* _EJERCICIO ESCRITO 1_
Indica cuántas líneas de las entradas contienen la palabra "each", distinguiendo entre mayúsculas y minúsculas, y responde solo con el número.

####################

Es la noche del trece de agosto. Es la fiesta de Diana. Al caer la tarde, a la luz incierta del crepúsculo, cuando el sofocante calor del día es vencido por la brisa nocturna, los jóvenes han acudido al templo para ser purificados. Luego han bajado por la ladera coronados de laurel y llevando antorchas, entre los ladridos de los perros de caza adornados también en honor de la diosa. Ahora, junto al lago, se sientan en la hierba, forman grupos y encienden hogueras. Beben vino mientras una densa humareda se confunde con sus voces y risas y el olor del cabrito recién asado. Después comen tortas que han sacado del fuego y extienden en un lecho de hojas y ramas de manzano cargadas de fruta. Las antorchas iluminan el lago de Nemi. Es la fiesta de Diana, la diosa virgen y cazadora. Y de su compañera Egeria, la ninfa de las claras aguas que entre rocas de basalto caen en cascada sobre el lago, que amó al rey Numa en la espesura del bosque sagrado, confundidos a la sombra de los robles en una pasión que inspiró las sabias leyes que este dio a los romanos. Egeria, que concede un parto feliz y cura a los enfermos que beben en sus aguas. Y es la fiesta de Virbio de deslumbrante belleza, que desdeñó el amor de las mujeres y quiso vivir junto a Diana en el bosque sagrado persiguiendo animales salvajes, casto e inseparable compañero de la virgen cazadora.

####################

* _EJERCICIO ESCRITO 2_
Continúa el relato de la fiesta de Diana en el lago de Nemi a partir de su última oración.

* _MATERIAL DE ORIGEN_
####################

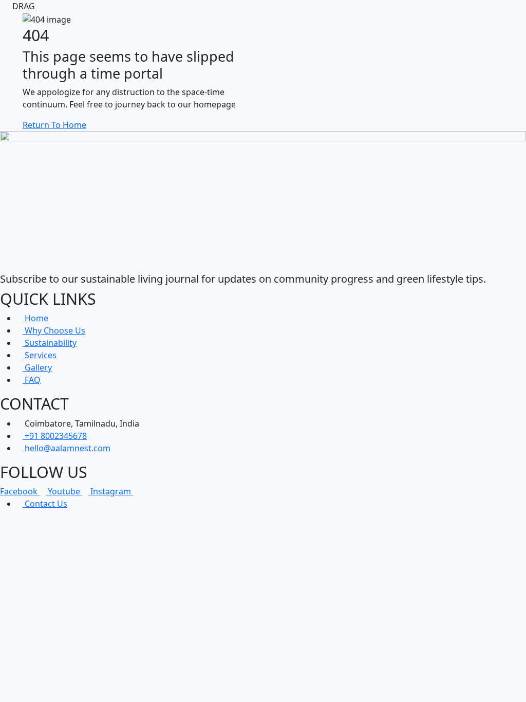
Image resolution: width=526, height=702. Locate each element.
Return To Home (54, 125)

####################

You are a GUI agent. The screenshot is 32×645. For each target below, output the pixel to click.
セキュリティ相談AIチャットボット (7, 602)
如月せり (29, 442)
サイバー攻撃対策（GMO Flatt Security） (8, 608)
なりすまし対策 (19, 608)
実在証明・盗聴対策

####################

* _RESULTADO DEL EJERCICIO 1_
2

* _RESULTADO DEL EJERCICIO 2_
A la luz de los fuegos y las antorchas el lago es más que nunca el espejo de Diana. Limpia superficie, iluminada también por la luna, en la que los hombres se reconocen; el agua les devuelve la imagen de su primera inocencia y les rescata de la angustia de existir. La juventud canta y bebe en la noche. Feliz celebra a sus dioses. Y cuentan sus historias y las hacen suyas porque están urdidas con la misma trama, intensa e inexplicable, de la vida que en ellos alienta como un torrente que no encuentra su cauce. La renuncia, el amor desdichado, los celos, las intrigas, el adverso destino, la ilícita pasión que consume y nada puede apagar, la muerte y la resurrección.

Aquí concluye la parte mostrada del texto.